## ACTIVITY
Return every line from the listing where the word "computer" occurs.

## INPUT MATERIAL
%%

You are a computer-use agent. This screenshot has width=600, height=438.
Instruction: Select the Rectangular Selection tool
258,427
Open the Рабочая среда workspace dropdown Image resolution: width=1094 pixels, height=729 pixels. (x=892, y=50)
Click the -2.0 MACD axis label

%%
%%

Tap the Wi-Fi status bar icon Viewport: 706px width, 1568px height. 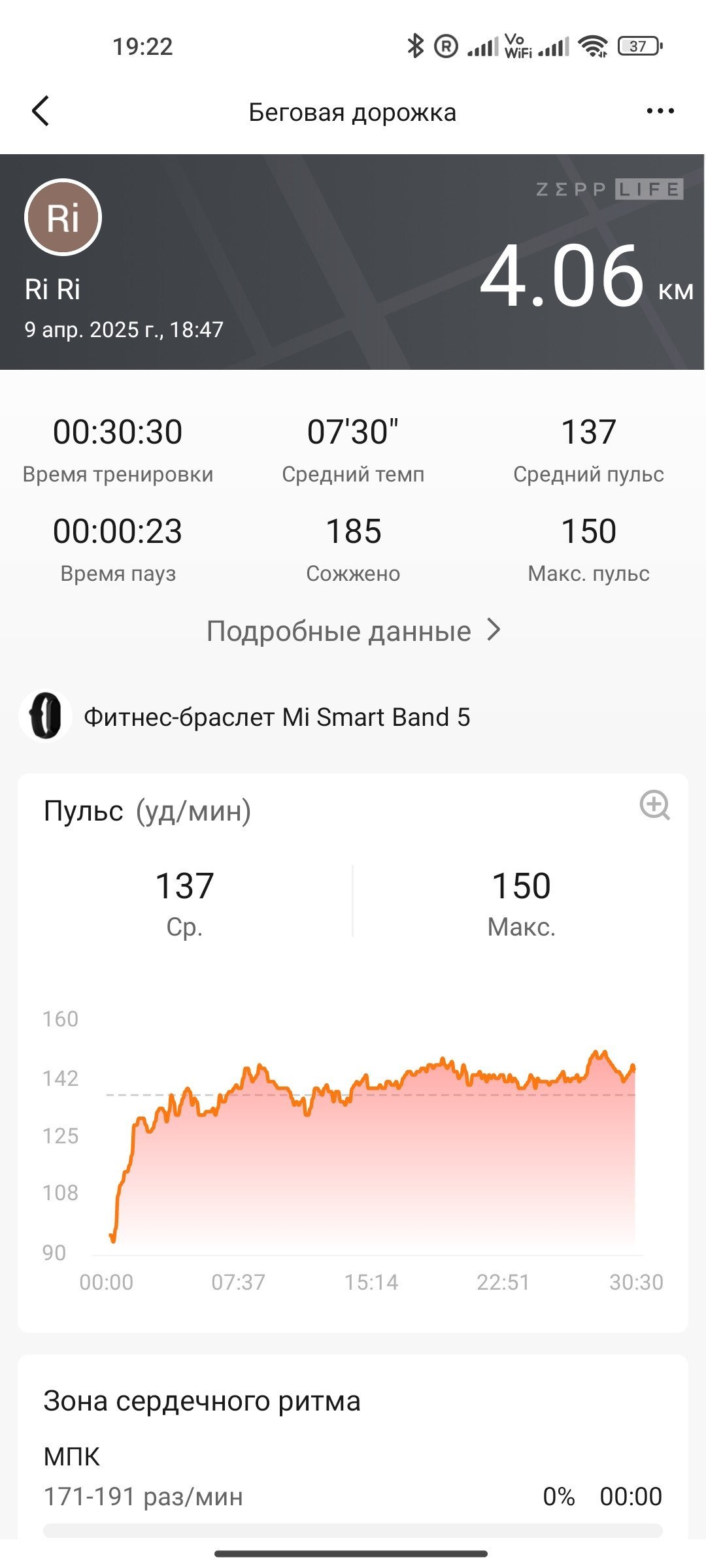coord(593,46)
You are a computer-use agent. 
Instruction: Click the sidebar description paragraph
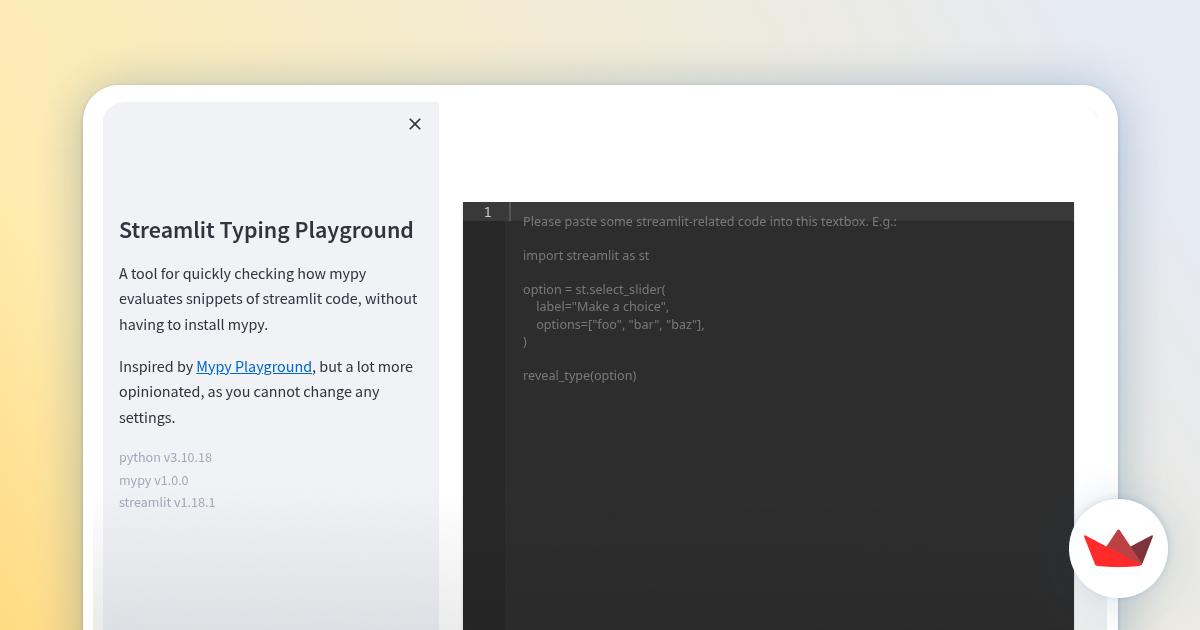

%%
%%

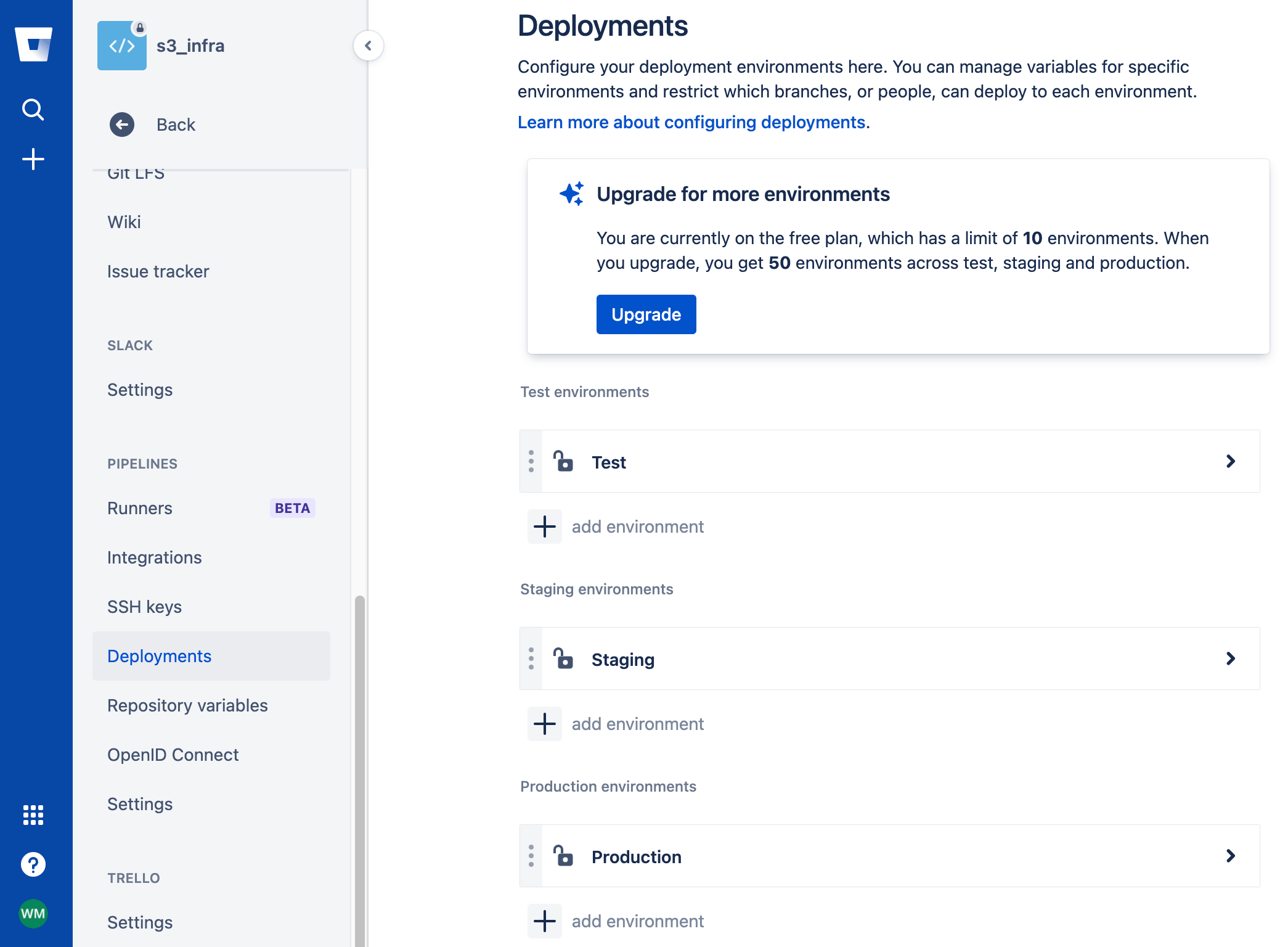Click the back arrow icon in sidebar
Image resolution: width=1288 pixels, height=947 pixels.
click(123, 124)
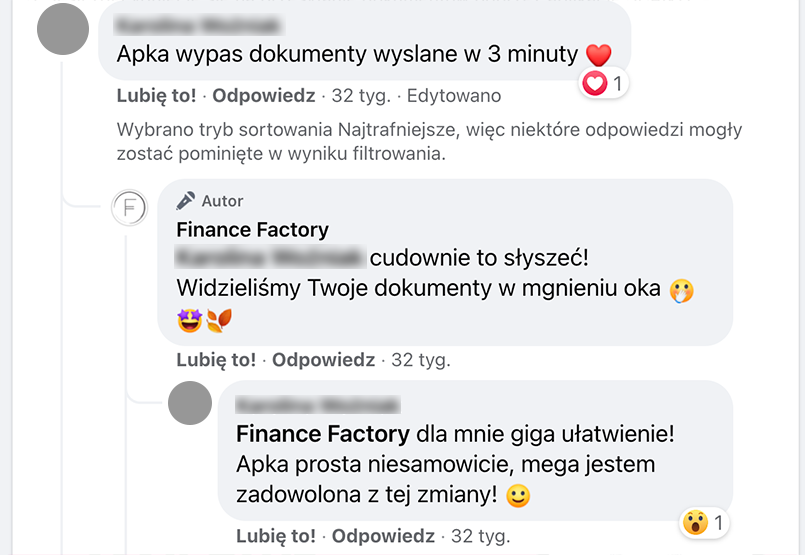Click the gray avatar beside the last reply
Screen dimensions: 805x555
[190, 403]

%%

## TASK RESPONSE
You are a computer-use agent. This screenshot has width=600, height=438.
You are a computer-use agent. 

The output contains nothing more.